* EXERCISE: Look below for the line with "Click the music note icon in status bar", then give it again exactly, along with every line that comes after it, the final line included.

*** Begin section ***

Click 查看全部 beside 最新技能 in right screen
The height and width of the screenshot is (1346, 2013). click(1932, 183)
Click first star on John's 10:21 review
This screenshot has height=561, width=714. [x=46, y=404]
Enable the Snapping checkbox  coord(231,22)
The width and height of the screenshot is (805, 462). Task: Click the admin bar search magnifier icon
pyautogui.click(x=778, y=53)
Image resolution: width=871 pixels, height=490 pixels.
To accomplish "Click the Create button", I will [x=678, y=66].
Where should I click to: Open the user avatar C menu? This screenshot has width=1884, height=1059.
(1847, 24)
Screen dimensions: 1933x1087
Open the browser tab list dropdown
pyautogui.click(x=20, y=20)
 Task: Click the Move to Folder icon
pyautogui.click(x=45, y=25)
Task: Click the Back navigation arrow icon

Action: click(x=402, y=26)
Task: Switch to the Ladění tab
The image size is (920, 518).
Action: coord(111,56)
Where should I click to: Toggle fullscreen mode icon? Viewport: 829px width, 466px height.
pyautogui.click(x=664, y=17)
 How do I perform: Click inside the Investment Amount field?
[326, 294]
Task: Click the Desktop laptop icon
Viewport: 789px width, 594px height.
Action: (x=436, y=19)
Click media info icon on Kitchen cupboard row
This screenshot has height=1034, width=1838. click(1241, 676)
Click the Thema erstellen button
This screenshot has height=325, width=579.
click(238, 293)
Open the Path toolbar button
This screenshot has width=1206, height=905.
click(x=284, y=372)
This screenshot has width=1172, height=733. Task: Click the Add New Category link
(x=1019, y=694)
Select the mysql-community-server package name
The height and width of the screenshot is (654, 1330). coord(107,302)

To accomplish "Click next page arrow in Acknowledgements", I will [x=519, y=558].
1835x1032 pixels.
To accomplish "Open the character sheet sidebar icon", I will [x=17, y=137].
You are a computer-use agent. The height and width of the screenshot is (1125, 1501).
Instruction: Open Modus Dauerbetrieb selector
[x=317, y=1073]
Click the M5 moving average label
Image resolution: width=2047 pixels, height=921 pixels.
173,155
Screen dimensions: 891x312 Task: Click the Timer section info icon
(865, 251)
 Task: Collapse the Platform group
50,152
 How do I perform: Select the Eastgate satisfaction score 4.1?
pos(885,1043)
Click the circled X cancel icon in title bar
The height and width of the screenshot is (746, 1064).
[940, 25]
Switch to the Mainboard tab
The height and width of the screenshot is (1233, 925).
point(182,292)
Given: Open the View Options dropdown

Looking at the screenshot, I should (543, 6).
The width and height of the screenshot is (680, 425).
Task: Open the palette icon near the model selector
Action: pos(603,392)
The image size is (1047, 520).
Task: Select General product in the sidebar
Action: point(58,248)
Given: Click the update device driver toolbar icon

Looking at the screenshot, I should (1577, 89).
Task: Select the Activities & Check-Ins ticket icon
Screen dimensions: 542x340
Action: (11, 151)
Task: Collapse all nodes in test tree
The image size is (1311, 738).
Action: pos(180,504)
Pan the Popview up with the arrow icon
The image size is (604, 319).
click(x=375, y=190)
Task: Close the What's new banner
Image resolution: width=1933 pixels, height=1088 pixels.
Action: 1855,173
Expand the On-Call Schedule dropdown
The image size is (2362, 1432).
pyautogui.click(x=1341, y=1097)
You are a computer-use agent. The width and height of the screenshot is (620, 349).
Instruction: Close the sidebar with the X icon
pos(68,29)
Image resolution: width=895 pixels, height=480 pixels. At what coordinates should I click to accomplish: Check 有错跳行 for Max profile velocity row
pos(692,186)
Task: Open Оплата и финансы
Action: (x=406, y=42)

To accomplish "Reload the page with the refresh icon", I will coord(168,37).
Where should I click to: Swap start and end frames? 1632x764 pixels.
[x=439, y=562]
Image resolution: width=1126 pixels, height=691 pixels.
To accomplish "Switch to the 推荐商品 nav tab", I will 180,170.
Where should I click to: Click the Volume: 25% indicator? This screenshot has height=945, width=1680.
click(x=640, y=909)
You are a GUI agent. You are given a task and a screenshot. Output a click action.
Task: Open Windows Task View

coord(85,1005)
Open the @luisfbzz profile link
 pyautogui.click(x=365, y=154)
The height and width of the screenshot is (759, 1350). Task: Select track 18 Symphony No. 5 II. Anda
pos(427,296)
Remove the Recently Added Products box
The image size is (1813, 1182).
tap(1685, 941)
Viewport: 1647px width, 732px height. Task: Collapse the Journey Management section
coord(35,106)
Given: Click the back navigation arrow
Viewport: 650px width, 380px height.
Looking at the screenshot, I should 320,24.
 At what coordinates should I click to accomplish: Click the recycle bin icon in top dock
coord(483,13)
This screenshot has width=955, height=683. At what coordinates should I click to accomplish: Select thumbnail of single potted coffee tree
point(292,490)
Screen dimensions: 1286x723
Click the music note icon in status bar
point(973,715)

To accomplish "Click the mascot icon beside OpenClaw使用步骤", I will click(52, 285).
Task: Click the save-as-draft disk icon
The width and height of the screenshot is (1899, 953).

*** End section ***

* TASK RESULT:
Click the music note icon in status bar
point(973,715)

To accomplish "Click the mascot icon beside OpenClaw使用步骤", I will click(52, 285).
Task: Click the save-as-draft disk icon
The width and height of the screenshot is (1899, 953).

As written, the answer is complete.